TEXT EXCERPT:

Its pharmaceutical retail business has 72.5 million annual active users, and its entire platform has served over 150 million cumulative users. It controls nearly 30% of China's online pharmacy market, according to Frost & Sullivan.

JD Health's top competitors include Alibaba's (BABA 2.59%) Ali Health, Tencent's (TCEHY 3.56%) affiliate WeDoctor, and Ping An's (PANH.F 50.48%) Good Doctor. The pandemic generated strong tailwinds for all four online healthcare services, as more people stayed home, stocked up on medical supplies, and avoided in-person doctor visits.

As a result, JD Health's revenue surged 76% year over year to 8.8 billion yuan ($1.3 billion) in the first half of 2020, and it generated a net profit of 370 million yuan ($58 million). That's equivalent to about 3% of JD's revenue and 2% of its net income during the first half of the year.

JD will still own an 81% stake in JD Health after its public debut. It's expected to raise $3.5 billion, with a valuation of $28.5 billion -- making it Hong Kong's biggest IPO of 2020.

2. JD Digits

JD Digits offers consumer loans and supply chain financing for companies. JD owns 37% of the fintech affiliate, which planned to raise $2.9 billion in Shanghai with an initial valuation of about $29 billion.

PROBLEM TO SOLVE: Reproduce the text on JD Health from "Its pharmaceutical retail" up to and including "in-person doctor visits.". The records that come next are separate from the text on JD Health.

DATA FOR ANALYSIS:

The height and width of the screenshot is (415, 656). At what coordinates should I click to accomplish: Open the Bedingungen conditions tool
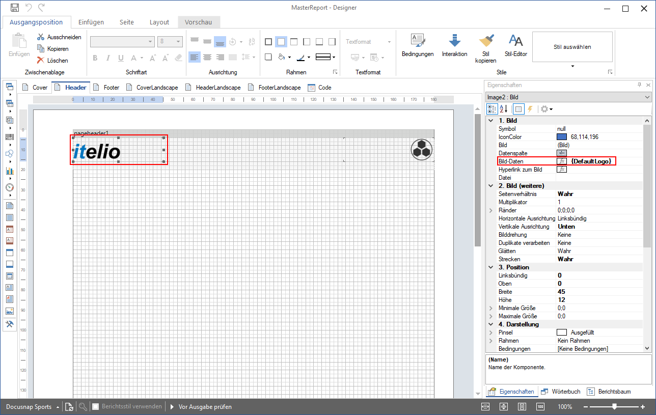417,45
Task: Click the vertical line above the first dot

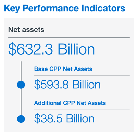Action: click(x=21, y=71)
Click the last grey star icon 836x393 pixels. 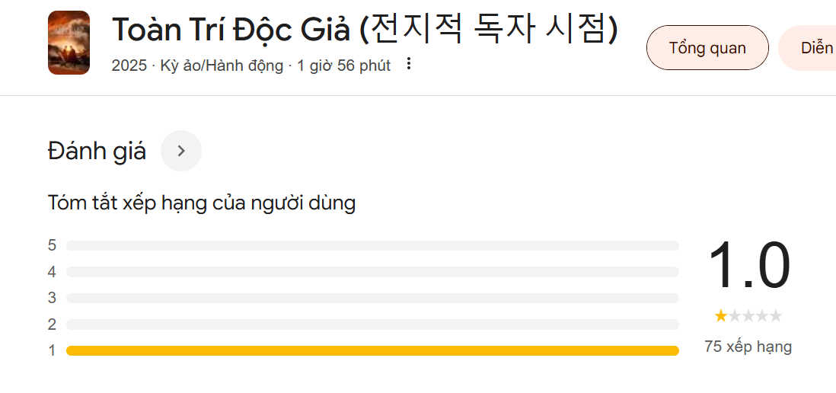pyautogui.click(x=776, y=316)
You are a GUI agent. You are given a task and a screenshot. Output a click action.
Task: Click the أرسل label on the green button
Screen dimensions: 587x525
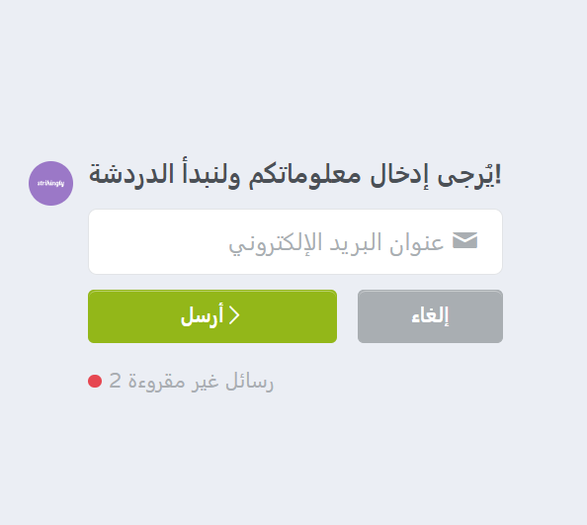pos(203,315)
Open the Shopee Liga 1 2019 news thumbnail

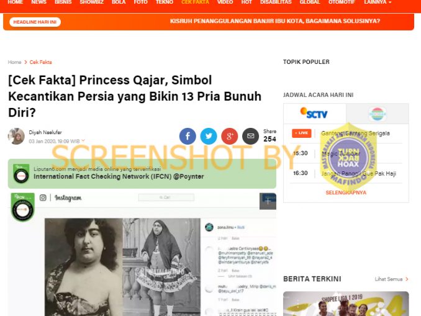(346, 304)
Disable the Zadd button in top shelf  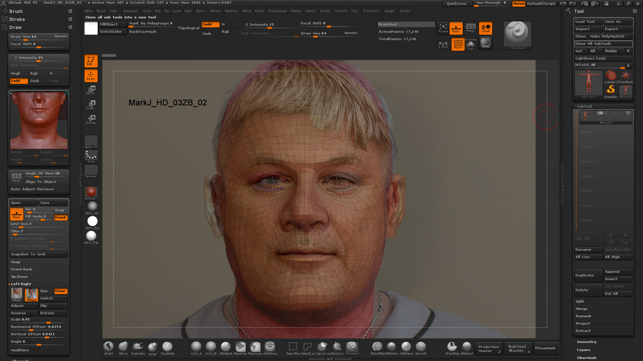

YOUR RESPONSE:
Its pharmaceutical retail business has 72.5 million annual active users, and its entire platform has served over 150 million cumulative users. It controls nearly 30% of China's online pharmacy market, according to Frost & Sullivan.

JD Health's top competitors include Alibaba's (BABA 2.59%) Ali Health, Tencent's (TCEHY 3.56%) affiliate WeDoctor, and Ping An's (PANH.F 50.48%) Good Doctor. The pandemic generated strong tailwinds for all four online healthcare services, as more people stayed home, stocked up on medical supplies, and avoided in-person doctor visits.